THE HUMAN RESOURCES DEVELOPMENT CANADA

AND THE ATTORNEY GENERAL OF CANADA

                                                                                                                          Respondents

                                      REASONS FOR ORDER AND ORDER

SNIDER J.


[1]                Mr. Abdulla Zavery, the Applicant, claims that he has been discriminated against by the federal department, Human Resources Development Canada (_HRDC_). On November 11, 2001, he filed a complaint with the Canadian Human Rights Commission (the _Commission_). The complaint was investigated and an Investigator's Report prepared that recommended that the complaint not be dealt with.

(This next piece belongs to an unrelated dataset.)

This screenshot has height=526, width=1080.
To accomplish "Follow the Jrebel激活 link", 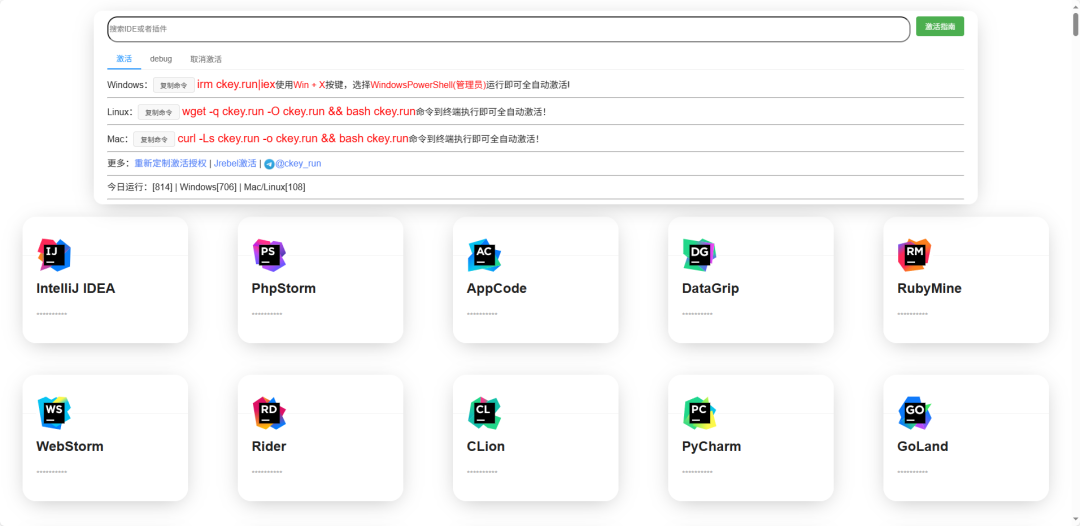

After receiving further submissions, by letter decision dated September 12, 2003, the Commission advised Mr. Zavery that it had decided, pursuant to s. 41(1) of the Canadian Human Rights Act, R.S.C. 1985, c. H-6 (the _Act_), not to deal with his complaint. He has applied to this Court for judicial review of that decision.

Issues

[2]         Mr. Zavery raises twenty-two issues for consideration by this Court. In effect all of these issues are subsumed by the following:

1.         Did the Commission commit a reviewable error by:

·            accepting the investigator's determination that two allegations of Mr. Zavery dealt with acts beyond the jurisdiction of the Commission, because the incident that occurred between July and September 2000 had been remedied and that HRDC was not the proper respondent for the alleged incident in October 2000; or


·            not having regard to the reasons for the delay in bringing his complaint, specifically that (i) six months of the delay in filing his complaint were spent waiting for the proper forms from the Commission and (ii) he delayed bringing his complaint until he had exhausted the process he pursued against the Privacy Commissioner in June 2000.

History of the Complaint

[3]         According to his affidavit, Mr. Zavery first telephoned the Commission about filing a complaint in November 2000. Mr. Zavery's counsel also contacted the Commission in March and April of 2001. In letters dated March 16, 2001 and April 13, 2001, counsel outlined the complaints of Mr. Zavery and asked that he be sent _proper forms without further delay to our offices so that we can launch a proper Human Rights complaint._ A response from the Commission on October 3, 2001 enclosed information on the filing process. As noted, the complaint was filed on November 11, 2001.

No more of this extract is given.